Assignment 1:
Answer these questions about the article on data centers and AI:
(a) Which generative AI application does the article name as an example?
(b) Which earlier high-performance users of data center traffic does it list?
(c) How long ago does it say some facilities may have been built?
Assignment 2:
In the article on data centers and AI, what is everything from "The infrastructure needed" down to "such an influx?"? Reproduce it word for word.

##### Selected excerpt

The Landlords Of AI

How data centers house the future of the AI economy

With the seemingly sudden emergence of large-scale commercial artificial intelligence (AI) over the past year, especially new generative AI applications like ChatGPT, data centers have become even more central to the advancement of both our technological and connected societal future. Previously, high-performance and high-computing-power “users” of data center traffic—like streaming, gaming, and increases in mobile data access and speeds—has spurred innovation in data center design to accommodate increased power density demands. Now, AI is pushing that process even further—and faster.

The infrastructure needed to support the AI economy requires more power, data, and bandwidth than ever before, and with the rapid rate of adoption from small businesses to large-scale organizations, these infrastructure demands are only going to increase. Plus, scaling up infrastructure isn’t exactly a simple or straightforward process. So, the question remains: How can facilities that may have been built 20 years ago adapt to support such an influx?

##########
##### Stored data

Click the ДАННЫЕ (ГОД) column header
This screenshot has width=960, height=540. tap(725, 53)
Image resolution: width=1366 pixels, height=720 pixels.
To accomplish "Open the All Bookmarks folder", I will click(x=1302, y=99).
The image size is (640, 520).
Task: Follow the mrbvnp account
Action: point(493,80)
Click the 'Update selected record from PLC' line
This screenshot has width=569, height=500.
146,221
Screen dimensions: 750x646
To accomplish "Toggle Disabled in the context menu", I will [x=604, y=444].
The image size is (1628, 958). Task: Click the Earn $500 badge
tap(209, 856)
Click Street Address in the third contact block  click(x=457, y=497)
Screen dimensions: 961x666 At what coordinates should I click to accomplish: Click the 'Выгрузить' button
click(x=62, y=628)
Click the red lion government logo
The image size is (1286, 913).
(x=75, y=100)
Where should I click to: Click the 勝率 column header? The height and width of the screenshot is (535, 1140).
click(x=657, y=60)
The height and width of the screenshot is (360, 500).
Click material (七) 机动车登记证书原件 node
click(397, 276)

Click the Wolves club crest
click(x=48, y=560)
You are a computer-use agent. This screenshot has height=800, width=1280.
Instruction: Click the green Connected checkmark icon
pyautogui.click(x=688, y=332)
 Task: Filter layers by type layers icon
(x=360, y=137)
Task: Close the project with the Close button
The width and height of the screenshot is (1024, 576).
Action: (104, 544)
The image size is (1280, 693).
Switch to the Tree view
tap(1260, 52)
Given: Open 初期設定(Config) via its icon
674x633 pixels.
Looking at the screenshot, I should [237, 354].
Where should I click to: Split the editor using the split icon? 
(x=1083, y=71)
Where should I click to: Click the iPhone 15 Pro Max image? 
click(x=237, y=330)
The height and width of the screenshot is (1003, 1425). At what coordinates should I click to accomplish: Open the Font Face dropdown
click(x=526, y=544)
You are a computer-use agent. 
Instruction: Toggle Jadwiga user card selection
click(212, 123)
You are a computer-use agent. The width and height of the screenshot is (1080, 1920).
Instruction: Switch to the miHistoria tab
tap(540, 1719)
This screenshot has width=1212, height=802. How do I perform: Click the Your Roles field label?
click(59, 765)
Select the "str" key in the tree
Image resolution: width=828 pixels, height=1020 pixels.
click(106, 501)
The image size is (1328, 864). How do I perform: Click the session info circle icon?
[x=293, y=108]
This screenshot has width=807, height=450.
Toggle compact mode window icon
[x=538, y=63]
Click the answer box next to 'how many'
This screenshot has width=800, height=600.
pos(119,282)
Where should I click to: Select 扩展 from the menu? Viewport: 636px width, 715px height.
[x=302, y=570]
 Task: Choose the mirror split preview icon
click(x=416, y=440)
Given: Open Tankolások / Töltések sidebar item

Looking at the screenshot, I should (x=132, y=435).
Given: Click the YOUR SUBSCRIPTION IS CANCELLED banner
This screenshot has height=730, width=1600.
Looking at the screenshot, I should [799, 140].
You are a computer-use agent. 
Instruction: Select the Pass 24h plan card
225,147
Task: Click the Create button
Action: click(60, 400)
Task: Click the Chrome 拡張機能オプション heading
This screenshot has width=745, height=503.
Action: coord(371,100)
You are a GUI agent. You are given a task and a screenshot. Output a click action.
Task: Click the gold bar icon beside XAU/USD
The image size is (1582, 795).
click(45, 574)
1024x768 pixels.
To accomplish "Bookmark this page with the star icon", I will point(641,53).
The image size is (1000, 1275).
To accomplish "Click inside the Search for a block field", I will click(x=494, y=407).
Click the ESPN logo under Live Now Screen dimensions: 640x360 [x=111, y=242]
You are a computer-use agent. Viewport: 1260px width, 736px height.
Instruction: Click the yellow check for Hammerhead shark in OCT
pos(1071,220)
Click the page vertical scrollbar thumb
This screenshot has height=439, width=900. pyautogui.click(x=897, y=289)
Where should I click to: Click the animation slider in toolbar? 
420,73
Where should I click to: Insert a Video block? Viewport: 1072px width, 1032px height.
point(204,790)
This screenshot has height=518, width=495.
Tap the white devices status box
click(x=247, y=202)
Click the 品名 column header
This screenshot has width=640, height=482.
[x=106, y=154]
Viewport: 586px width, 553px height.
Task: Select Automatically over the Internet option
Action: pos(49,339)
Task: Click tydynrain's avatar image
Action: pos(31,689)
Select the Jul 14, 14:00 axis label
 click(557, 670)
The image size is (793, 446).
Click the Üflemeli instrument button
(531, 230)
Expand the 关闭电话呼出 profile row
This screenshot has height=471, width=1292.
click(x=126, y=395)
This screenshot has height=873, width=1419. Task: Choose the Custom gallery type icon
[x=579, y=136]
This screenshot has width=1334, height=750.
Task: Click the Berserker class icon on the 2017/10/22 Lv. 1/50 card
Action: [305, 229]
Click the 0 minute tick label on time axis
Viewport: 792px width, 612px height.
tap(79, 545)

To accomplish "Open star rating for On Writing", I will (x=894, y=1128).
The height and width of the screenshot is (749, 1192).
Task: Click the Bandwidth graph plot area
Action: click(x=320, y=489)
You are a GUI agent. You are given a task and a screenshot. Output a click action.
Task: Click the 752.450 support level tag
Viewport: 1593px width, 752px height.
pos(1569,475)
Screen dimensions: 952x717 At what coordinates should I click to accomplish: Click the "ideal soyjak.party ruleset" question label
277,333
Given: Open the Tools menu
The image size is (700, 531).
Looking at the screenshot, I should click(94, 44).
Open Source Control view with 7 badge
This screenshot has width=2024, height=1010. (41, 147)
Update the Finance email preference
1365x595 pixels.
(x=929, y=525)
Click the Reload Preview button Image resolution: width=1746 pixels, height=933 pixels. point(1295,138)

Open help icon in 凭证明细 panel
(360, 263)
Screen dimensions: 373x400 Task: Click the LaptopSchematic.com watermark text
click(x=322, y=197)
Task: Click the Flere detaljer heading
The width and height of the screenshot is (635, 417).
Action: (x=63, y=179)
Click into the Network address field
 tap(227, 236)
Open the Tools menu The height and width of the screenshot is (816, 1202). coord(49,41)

##########

Answer 1:
(a) ChatGPT
(b) Streaming, gaming, and increases in mobile data access and speeds
(c) 20 years ago

Answer 2:
The infrastructure needed to support the AI economy requires more power, data, and bandwidth than ever before, and with the rapid rate of adoption from small businesses to large-scale organizations, these infrastructure demands are only going to increase. Plus, scaling up infrastructure isn’t exactly a simple or straightforward process. So, the question remains: How can facilities that may have been built 20 years ago adapt to support such an influx?